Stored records
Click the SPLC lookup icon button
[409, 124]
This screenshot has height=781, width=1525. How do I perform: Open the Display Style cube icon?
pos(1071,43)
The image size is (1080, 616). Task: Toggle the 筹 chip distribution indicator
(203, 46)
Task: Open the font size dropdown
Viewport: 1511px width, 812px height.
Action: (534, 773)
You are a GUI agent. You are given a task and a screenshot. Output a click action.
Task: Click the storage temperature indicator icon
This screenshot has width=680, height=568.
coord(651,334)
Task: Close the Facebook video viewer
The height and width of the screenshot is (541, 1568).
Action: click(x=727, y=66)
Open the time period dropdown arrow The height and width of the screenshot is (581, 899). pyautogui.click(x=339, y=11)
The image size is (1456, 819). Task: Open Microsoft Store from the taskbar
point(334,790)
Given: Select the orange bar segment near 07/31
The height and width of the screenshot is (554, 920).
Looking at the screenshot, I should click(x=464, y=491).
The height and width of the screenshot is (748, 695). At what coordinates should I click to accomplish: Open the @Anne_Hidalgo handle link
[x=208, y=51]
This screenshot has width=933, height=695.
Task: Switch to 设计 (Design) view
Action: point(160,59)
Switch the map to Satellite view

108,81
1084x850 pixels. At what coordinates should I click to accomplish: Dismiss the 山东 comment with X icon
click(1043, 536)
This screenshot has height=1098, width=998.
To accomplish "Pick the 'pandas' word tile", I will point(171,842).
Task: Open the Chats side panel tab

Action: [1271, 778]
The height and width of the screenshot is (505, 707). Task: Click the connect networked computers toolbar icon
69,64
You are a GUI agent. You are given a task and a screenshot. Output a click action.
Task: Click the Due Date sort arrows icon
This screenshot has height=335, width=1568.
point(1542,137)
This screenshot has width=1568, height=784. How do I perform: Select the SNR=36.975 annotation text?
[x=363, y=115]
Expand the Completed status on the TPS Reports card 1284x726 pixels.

**Brief**: Tell how many lines of the data above hold the string "dropdown". The number alone is the answer.

**Output of the exercise**: 2